Jakarta,TAMBANG,-Forum Komunikasi Pegawai BPH Migas (FKP Bph Migas) menyampaikan point-point keberatan atas hasil seleksi Komite BPH Migas 2021-2025 kepada Pemerintah. FKP BPH Migas meminta DPR-RI khususnya Komisi VII yang akan melaksanakan fit and proper test agar mendengar aspirasi masyarakat dengan meminta Pemerintah untuk melakukan “Seleksi Ulang”.
Kementerian ESDM dinilai telah melanggar ketentuan perundang-undangan yaitu sesuai Penjelasan Pasal 47 ayat (2) UU No. 22 Tahun 2001. Dalam beleid tersebut disebutkan bahwa Komite BPH Migas paling sedikit harus terdiri dari para tenaga profesional di bidang perminyakan, gas bumi, lingkungan hidup, hukum, ekonomi, dan sosial. Maka jika terdapat salah satu bidang tenaga profesional yang tidak terpenuhi seperti tenaga profesional di bidang “Hukum” maka dianggap tidak memenuhi ketentuan. Sehingga pengangkatan Komite BPH Migas MasaJabatan 2021 – 2025 oleh Presiden juga tidak memenuhi ketentuan dan dapat menjadi batal demi hukum .

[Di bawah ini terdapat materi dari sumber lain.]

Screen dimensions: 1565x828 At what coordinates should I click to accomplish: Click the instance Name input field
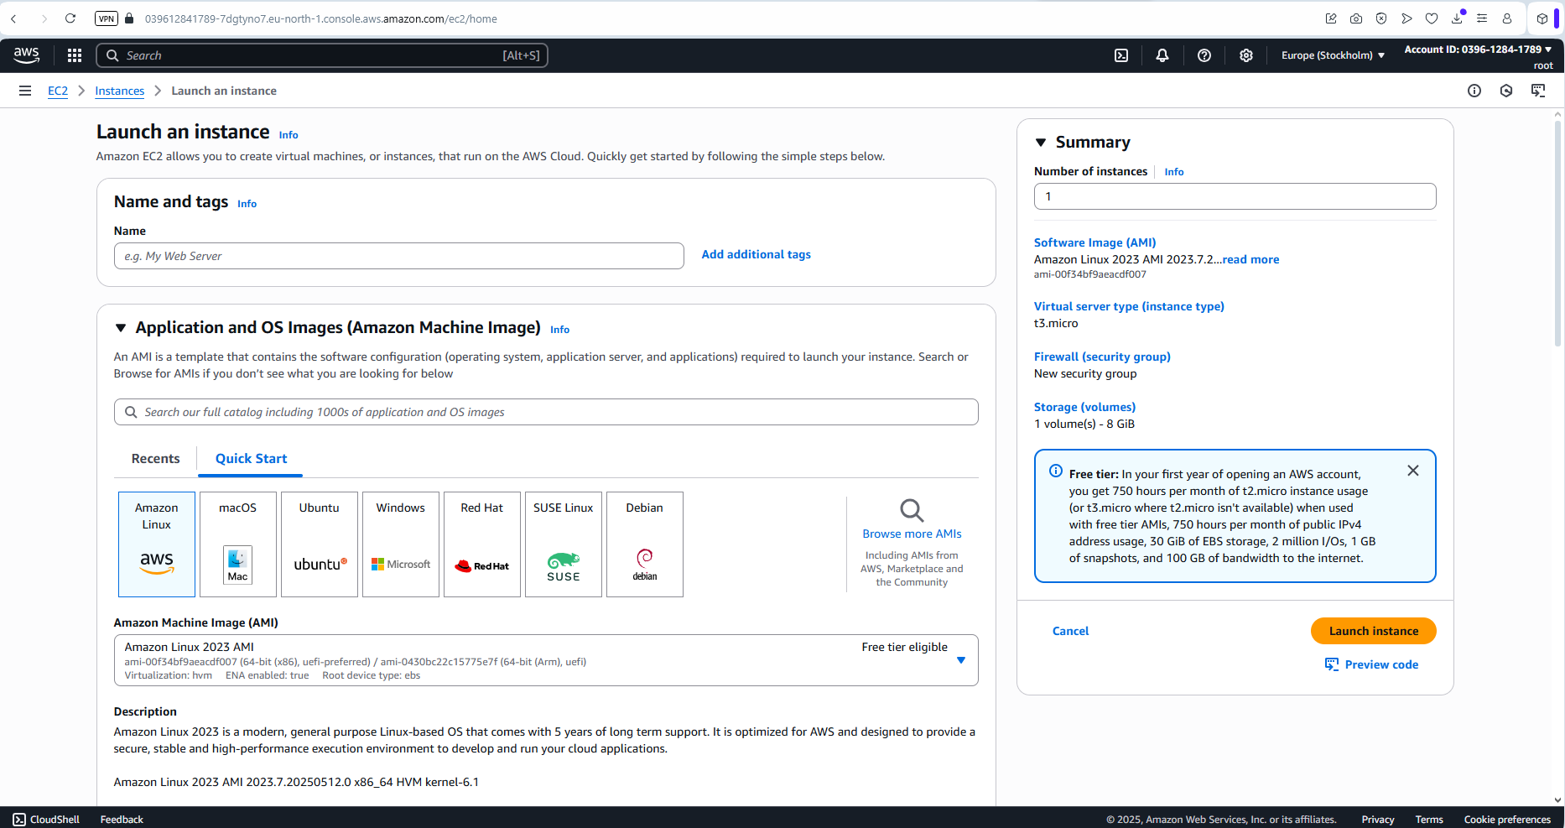(x=399, y=256)
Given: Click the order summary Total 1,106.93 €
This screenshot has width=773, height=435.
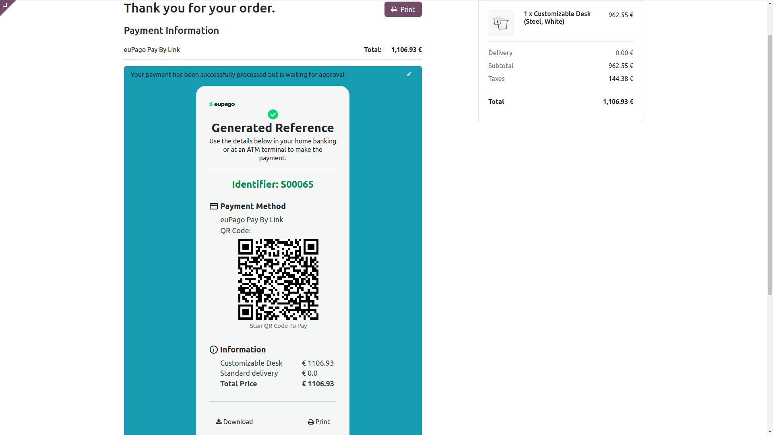Looking at the screenshot, I should click(618, 102).
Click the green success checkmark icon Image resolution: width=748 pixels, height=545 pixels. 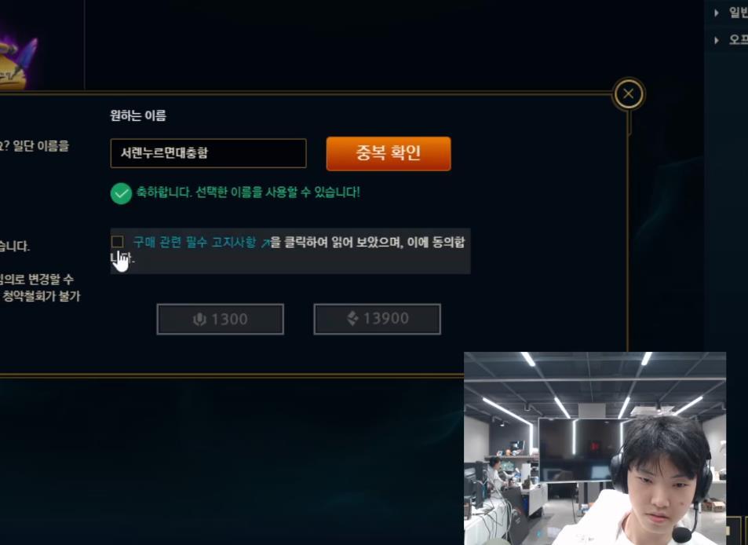121,194
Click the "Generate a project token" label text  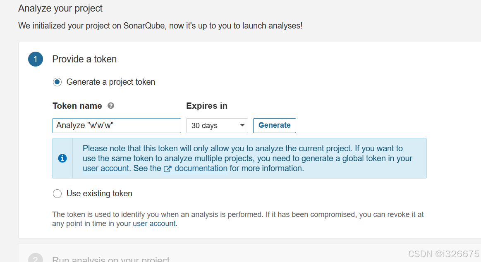click(x=111, y=82)
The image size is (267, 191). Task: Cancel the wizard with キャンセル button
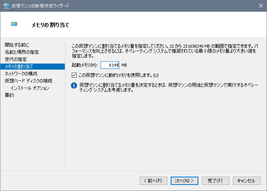click(x=247, y=181)
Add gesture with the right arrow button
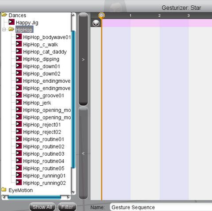Image resolution: width=212 pixels, height=211 pixels. click(x=83, y=59)
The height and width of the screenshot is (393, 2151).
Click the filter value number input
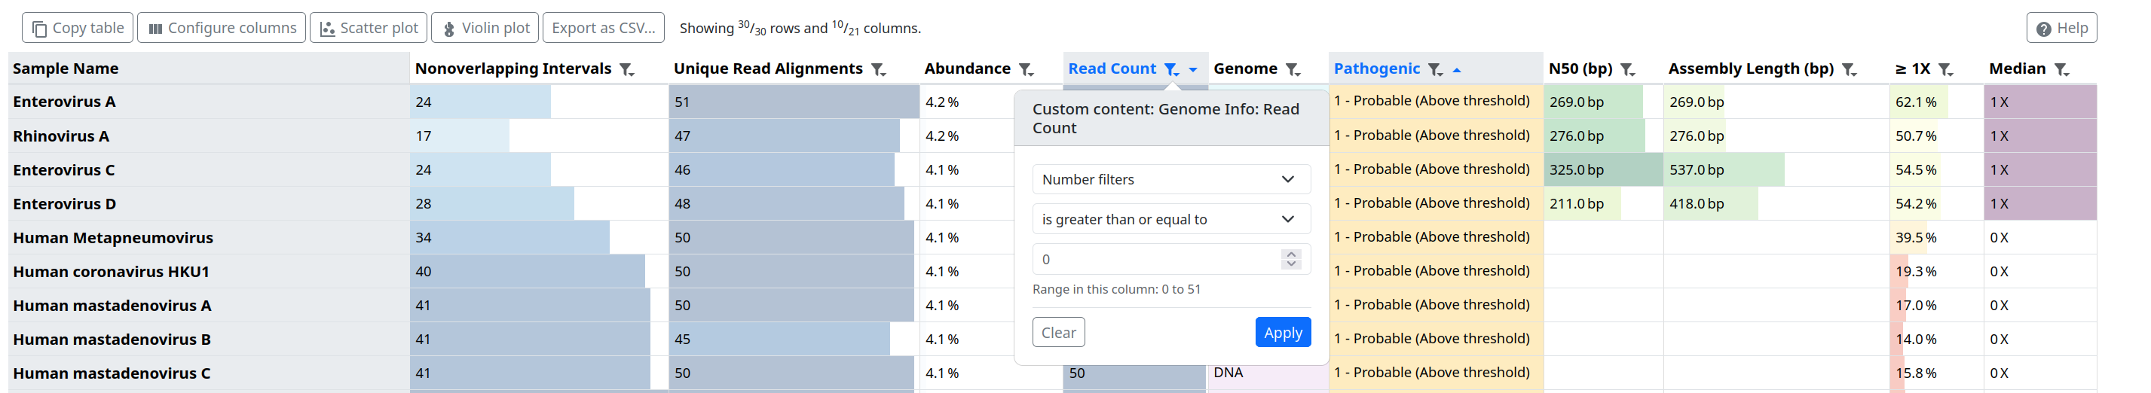click(x=1156, y=259)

Terkait kelembagaan BPH Migas, dalam Pasal 48 Ayat (3) UU No. 22 Tahun 2001 tentang Minyak dan Gas Bumi,
dan Pasal 2 Ayat (2) PP No. 67 Tahun 2002 tentang Badan Pengatur Penyediaan dan Pendistribusian BBM dan Kegiatan Usaha Pengangkutan Gas Bumi melalui Pipa, disebutkan bahwa BPH Migas merupakan Lembaga pemerintah yang bersifat “independen”.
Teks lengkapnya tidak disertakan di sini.